Because then I would get more mess and more time-wasting!
Why do I want more mess and more time wasting?
Because one man's mess is another man's gold dust and getting my time-wasters to show themselves allows me to manage them out of the business!

Reader Comments (4)
Euan
with you pretty much all the way - down to the last clause, which seems to make the last paragraph self-contradictory.

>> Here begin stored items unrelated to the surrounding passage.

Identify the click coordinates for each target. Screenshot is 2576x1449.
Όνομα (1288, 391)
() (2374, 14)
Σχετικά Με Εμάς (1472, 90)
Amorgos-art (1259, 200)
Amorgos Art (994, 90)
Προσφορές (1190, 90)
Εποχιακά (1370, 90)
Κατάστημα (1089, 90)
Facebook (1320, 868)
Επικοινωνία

Care to resolve the "gold-dust" and "time-waster" dichotomy?
Could it be that one man's "time-waster" is another person's "gold-miner?"
Again, I'm with you on letting people have more freedom, and then managing them appropriate rather than trying to herd cats into being productive by banning them from things.
But the way your post reads makes it sounds as if social tools are purely timewasting, which definitely isn't the case, and I know isn't your point!
I don't know .... I try to be provocative and people tell me to be reasonable .....
;-)
Actually, I think Euan is onto a very powerful analogy. For goodness sake, the image of dirty, smelly, grizzled men slumped over a stream, spending isolated hours panning for very small amounts of gold, over and over again as a means of personal fortune has quite a lot of potential clues to consider.
The important point is that whatever the tools, that the 'trail' be traceable. For example, if Web 2.0 tools were included, they leave a 'trail' in the E2.0 toolset. Why? 2 reasons. It avoids the need to duplicate efforts (I hated having to double-post stuff) and it gives individuals the feedback to manage their focus (work vs. personal).